Job
Copy all the records below, putting "Which spot should I click to" in place of each "Where should I click to" and leaving everything else unchanged.

Records for the task
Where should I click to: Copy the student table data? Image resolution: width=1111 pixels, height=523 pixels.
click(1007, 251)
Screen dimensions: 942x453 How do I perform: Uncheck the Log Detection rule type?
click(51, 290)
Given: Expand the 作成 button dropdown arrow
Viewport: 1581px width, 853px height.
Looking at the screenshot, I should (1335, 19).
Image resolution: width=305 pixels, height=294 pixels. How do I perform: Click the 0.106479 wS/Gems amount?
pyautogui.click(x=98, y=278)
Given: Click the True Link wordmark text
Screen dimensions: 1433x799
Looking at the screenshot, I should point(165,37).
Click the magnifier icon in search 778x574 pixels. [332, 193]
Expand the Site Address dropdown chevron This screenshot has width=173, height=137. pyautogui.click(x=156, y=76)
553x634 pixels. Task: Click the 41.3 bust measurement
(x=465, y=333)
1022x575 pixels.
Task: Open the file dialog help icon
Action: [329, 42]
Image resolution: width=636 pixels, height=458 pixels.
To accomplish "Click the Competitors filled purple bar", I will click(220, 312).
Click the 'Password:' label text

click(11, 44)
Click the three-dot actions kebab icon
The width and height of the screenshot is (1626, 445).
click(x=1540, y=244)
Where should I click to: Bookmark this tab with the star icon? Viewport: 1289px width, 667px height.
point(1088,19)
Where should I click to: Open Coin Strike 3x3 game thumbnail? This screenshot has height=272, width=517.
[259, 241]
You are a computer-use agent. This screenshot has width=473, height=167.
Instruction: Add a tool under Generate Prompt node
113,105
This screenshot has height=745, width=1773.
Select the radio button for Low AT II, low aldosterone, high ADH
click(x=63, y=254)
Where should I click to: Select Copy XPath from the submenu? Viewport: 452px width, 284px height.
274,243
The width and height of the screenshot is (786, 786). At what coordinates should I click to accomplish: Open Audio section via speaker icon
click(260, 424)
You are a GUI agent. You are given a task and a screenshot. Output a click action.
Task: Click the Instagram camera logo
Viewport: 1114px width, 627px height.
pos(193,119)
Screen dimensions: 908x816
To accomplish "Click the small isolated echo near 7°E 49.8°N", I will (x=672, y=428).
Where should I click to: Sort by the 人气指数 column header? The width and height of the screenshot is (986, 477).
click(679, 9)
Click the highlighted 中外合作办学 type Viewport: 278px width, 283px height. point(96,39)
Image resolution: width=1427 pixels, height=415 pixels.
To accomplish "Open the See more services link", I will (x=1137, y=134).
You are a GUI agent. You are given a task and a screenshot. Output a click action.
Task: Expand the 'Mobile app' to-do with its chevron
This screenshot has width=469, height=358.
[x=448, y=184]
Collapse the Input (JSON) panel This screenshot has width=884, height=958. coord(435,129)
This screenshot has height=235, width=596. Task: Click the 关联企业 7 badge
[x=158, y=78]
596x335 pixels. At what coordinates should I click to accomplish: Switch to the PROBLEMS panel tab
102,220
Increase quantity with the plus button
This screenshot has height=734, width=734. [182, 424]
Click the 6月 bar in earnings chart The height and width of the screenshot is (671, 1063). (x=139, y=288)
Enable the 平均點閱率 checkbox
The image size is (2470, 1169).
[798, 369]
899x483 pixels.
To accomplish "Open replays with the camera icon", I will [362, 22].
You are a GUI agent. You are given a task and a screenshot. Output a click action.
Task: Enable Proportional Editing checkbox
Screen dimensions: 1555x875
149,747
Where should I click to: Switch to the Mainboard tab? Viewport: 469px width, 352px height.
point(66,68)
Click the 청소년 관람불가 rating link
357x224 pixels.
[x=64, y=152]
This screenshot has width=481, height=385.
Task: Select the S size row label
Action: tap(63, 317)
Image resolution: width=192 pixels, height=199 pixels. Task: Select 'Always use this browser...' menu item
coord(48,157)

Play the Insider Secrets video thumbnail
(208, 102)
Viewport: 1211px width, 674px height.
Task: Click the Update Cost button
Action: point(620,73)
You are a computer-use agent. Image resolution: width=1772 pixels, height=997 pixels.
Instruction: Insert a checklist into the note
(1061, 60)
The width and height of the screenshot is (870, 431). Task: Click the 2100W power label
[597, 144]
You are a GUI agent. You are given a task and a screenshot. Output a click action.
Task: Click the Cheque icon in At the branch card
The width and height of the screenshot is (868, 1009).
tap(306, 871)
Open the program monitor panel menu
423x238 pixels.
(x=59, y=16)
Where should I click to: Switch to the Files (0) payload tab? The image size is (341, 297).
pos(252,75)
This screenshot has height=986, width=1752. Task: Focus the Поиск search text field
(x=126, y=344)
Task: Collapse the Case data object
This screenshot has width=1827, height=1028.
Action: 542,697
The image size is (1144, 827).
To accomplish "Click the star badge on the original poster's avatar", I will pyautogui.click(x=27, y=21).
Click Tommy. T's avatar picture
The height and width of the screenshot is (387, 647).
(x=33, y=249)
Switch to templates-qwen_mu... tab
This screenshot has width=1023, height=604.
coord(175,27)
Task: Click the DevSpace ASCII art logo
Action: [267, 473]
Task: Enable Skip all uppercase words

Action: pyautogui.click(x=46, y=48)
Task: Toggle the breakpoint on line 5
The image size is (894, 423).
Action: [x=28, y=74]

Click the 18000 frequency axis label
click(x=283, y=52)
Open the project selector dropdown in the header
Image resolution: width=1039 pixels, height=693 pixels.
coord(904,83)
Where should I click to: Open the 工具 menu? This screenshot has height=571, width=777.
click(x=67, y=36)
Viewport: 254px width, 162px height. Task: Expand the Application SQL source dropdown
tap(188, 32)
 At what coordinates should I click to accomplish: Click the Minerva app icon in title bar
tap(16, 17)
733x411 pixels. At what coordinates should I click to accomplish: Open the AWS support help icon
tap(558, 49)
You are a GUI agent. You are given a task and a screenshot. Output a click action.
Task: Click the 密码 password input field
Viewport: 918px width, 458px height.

Response to the exercise
Which spot should I click to: Copy the student table data? Image resolution: width=1111 pixels, height=523 pixels.
click(1007, 251)
Screen dimensions: 942x453 How do I perform: Uncheck the Log Detection rule type?
click(51, 290)
Given: Expand the 作成 button dropdown arrow
Viewport: 1581px width, 853px height.
Looking at the screenshot, I should (1335, 19).
Image resolution: width=305 pixels, height=294 pixels. How do I perform: Click the 0.106479 wS/Gems amount?
pyautogui.click(x=98, y=278)
Given: Click the True Link wordmark text
Screen dimensions: 1433x799
Looking at the screenshot, I should point(165,37).
Click the magnifier icon in search 778x574 pixels. [332, 193]
Expand the Site Address dropdown chevron This screenshot has width=173, height=137. pyautogui.click(x=156, y=76)
553x634 pixels. Task: Click the 41.3 bust measurement
(x=465, y=333)
1022x575 pixels.
Task: Open the file dialog help icon
Action: [329, 42]
Image resolution: width=636 pixels, height=458 pixels.
To accomplish "Click the Competitors filled purple bar", I will click(220, 312).
Click the 'Password:' label text

click(11, 44)
Click the three-dot actions kebab icon
The width and height of the screenshot is (1626, 445).
click(x=1540, y=244)
Which spot should I click to: Bookmark this tab with the star icon? Viewport: 1289px width, 667px height.
point(1088,19)
Which spot should I click to: Open Coin Strike 3x3 game thumbnail? This screenshot has height=272, width=517.
[259, 241]
You are a computer-use agent. This screenshot has width=473, height=167.
Instruction: Add a tool under Generate Prompt node
113,105
This screenshot has height=745, width=1773.
Select the radio button for Low AT II, low aldosterone, high ADH
click(x=63, y=254)
Which spot should I click to: Select Copy XPath from the submenu? Viewport: 452px width, 284px height.
274,243
The width and height of the screenshot is (786, 786). At what coordinates should I click to accomplish: Open Audio section via speaker icon
click(260, 424)
You are a GUI agent. You are given a task and a screenshot. Output a click action.
Task: Click the Instagram camera logo
Viewport: 1114px width, 627px height.
pos(193,119)
Screen dimensions: 908x816
To accomplish "Click the small isolated echo near 7°E 49.8°N", I will (x=672, y=428).
Which spot should I click to: Sort by the 人气指数 column header? The width and height of the screenshot is (986, 477).
click(679, 9)
Click the highlighted 中外合作办学 type Viewport: 278px width, 283px height. point(96,39)
Image resolution: width=1427 pixels, height=415 pixels.
To accomplish "Open the See more services link", I will (x=1137, y=134).
You are a GUI agent. You are given a task and a screenshot. Output a click action.
Task: Expand the 'Mobile app' to-do with its chevron
This screenshot has width=469, height=358.
[x=448, y=184]
Collapse the Input (JSON) panel This screenshot has width=884, height=958. coord(435,129)
This screenshot has height=235, width=596. Task: Click the 关联企业 7 badge
[x=158, y=78]
596x335 pixels. At what coordinates should I click to accomplish: Switch to the PROBLEMS panel tab
102,220
Increase quantity with the plus button
This screenshot has height=734, width=734. [182, 424]
Click the 6月 bar in earnings chart The height and width of the screenshot is (671, 1063). (x=139, y=288)
Enable the 平均點閱率 checkbox
The image size is (2470, 1169).
[798, 369]
899x483 pixels.
To accomplish "Open replays with the camera icon", I will [362, 22].
You are a GUI agent. You are given a task and a screenshot. Output a click action.
Task: Enable Proportional Editing checkbox
Screen dimensions: 1555x875
149,747
Which spot should I click to: Switch to the Mainboard tab? Viewport: 469px width, 352px height.
point(66,68)
Click the 청소년 관람불가 rating link
357x224 pixels.
[x=64, y=152]
This screenshot has width=481, height=385.
Task: Select the S size row label
Action: tap(63, 317)
Image resolution: width=192 pixels, height=199 pixels. Task: Select 'Always use this browser...' menu item
coord(48,157)

Play the Insider Secrets video thumbnail
(208, 102)
Viewport: 1211px width, 674px height.
Task: Click the Update Cost button
Action: point(620,73)
You are a computer-use agent. Image resolution: width=1772 pixels, height=997 pixels.
Instruction: Insert a checklist into the note
(1061, 60)
The width and height of the screenshot is (870, 431). Task: Click the 2100W power label
[597, 144]
You are a GUI agent. You are given a task and a screenshot. Output a click action.
Task: Click the Cheque icon in At the branch card
The width and height of the screenshot is (868, 1009).
tap(306, 871)
Open the program monitor panel menu
423x238 pixels.
(x=59, y=16)
Which spot should I click to: Switch to the Files (0) payload tab? The image size is (341, 297).
pos(252,75)
This screenshot has height=986, width=1752. Task: Focus the Поиск search text field
(x=126, y=344)
Task: Collapse the Case data object
This screenshot has width=1827, height=1028.
Action: 542,697
The image size is (1144, 827).
To accomplish "Click the star badge on the original poster's avatar", I will pyautogui.click(x=27, y=21).
Click Tommy. T's avatar picture
The height and width of the screenshot is (387, 647).
(x=33, y=249)
Switch to templates-qwen_mu... tab
This screenshot has width=1023, height=604.
coord(175,27)
Task: Click the DevSpace ASCII art logo
Action: [267, 473]
Task: Enable Skip all uppercase words

Action: pyautogui.click(x=46, y=48)
Task: Toggle the breakpoint on line 5
The image size is (894, 423).
Action: [x=28, y=74]

Click the 18000 frequency axis label
click(x=283, y=52)
Open the project selector dropdown in the header
Image resolution: width=1039 pixels, height=693 pixels.
coord(904,83)
Which spot should I click to: Open the 工具 menu? This screenshot has height=571, width=777.
click(x=67, y=36)
Viewport: 254px width, 162px height. Task: Expand the Application SQL source dropdown
tap(188, 32)
 At what coordinates should I click to accomplish: Click the Minerva app icon in title bar
tap(16, 17)
733x411 pixels. At what coordinates should I click to accomplish: Open the AWS support help icon
tap(558, 49)
You are a GUI agent. You are given a task and a screenshot. Output a click action.
Task: Click the 密码 password input field
Viewport: 918px width, 458px height.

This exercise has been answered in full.